Corticosterone excretion was significantly
(P < 0.001) less in pair-fed,
control rats than in diabetic rats (Fig.
3), indicating that glucocorticoid
production is increased by acute diabetes as it is in patients (25,
26). To evaluate the role of glucocorticoids in the proteolytic
response to acute diabetes, we studied ADX rats. Results from
ADX-control rats were compared with rates measured in muscle of ADX
rats given STZ with (ADX-STZ-GC) or without (ADX-STZ) dexamethasone at
a dose that approximates physiological glucocorticoid levels (16, 17).

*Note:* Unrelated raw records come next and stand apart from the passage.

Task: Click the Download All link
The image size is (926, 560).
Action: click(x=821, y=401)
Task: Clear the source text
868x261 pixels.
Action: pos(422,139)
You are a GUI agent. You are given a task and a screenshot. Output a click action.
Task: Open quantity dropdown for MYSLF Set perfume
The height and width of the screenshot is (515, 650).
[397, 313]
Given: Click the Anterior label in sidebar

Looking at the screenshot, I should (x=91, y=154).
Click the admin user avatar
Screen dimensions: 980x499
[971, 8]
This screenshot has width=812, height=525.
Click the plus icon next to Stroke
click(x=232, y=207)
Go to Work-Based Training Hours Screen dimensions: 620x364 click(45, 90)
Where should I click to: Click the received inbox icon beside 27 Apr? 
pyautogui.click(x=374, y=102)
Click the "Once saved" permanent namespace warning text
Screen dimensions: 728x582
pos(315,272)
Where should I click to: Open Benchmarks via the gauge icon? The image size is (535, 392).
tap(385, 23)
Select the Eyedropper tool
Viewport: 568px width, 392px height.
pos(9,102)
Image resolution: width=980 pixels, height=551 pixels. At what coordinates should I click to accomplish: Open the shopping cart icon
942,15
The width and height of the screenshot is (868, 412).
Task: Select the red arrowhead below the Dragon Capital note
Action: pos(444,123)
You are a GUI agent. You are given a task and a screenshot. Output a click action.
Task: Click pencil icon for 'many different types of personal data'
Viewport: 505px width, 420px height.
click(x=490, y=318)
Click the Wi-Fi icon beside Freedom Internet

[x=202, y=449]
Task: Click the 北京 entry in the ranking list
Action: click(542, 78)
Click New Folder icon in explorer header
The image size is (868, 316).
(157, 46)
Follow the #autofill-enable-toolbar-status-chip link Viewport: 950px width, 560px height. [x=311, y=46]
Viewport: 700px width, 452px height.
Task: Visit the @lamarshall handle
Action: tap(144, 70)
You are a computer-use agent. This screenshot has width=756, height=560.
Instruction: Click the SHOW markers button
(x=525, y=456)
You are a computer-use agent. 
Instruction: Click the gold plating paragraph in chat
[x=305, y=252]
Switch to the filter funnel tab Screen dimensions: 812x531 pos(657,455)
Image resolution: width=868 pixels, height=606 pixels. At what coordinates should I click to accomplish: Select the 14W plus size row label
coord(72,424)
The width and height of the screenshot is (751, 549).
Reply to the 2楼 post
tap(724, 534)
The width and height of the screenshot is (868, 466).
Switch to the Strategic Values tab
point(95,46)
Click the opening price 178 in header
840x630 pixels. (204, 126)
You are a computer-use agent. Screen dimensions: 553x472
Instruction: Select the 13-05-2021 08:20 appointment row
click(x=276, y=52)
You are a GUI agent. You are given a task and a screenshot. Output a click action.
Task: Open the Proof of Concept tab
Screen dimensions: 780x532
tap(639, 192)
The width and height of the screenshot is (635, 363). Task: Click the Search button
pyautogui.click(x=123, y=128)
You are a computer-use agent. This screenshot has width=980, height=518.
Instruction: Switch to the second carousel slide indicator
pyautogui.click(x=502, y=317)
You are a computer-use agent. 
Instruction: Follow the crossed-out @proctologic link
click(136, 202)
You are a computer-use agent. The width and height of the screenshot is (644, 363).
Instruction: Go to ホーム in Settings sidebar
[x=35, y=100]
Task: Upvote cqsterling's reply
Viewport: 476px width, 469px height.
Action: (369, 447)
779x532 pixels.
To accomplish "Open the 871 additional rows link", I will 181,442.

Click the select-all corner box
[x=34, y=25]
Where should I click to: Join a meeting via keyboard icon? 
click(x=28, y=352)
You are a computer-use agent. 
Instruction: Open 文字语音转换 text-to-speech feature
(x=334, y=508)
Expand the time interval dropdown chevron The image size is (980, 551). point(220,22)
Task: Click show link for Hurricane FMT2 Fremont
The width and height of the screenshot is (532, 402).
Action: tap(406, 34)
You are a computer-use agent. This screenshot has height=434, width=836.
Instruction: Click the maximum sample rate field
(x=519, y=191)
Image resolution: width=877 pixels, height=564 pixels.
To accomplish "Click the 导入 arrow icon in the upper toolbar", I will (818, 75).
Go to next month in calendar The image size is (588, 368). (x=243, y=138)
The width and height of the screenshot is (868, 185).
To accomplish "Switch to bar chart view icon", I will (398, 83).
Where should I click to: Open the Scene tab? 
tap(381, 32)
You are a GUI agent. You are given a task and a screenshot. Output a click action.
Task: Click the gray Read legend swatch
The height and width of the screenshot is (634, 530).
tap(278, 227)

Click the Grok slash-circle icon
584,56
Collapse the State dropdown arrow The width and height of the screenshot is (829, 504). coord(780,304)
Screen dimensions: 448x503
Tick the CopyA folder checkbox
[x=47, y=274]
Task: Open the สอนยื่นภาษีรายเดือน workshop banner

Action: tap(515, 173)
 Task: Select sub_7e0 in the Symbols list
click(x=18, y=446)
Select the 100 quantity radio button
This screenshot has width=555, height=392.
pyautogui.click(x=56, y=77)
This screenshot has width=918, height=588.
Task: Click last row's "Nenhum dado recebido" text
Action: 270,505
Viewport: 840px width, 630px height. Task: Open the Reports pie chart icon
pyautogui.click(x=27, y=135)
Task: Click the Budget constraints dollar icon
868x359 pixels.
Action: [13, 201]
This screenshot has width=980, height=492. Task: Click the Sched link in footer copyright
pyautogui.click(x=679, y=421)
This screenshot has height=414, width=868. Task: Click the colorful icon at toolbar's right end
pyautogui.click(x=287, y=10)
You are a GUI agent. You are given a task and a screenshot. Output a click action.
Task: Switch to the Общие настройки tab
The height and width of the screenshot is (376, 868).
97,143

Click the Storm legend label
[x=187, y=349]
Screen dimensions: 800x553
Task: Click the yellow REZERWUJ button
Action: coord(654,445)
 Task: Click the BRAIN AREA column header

After an overnight fast, blood glucose levels in ADX-control, ADX-STZ,
and ADX-STZ-GC rats were 51 ± 11, 160 ± 45, and 236 ± 26 mg/dl, respectively. Protein degradation was higher in muscles of
ADX-STZ-GC rats replaced with glucocorticoids than in muscles of
ADX-control or ADX-STZ rats that were not treated with glucocorticoids
(Fig. 4). When lysosomal and
calcium-dependent proteolysis inhibitors were present in the incubation
media, proteolysis remained higher in muscles of ADX-STZ-GC rats than
in ADX-STZ or ADX-control rats (Fig. 4).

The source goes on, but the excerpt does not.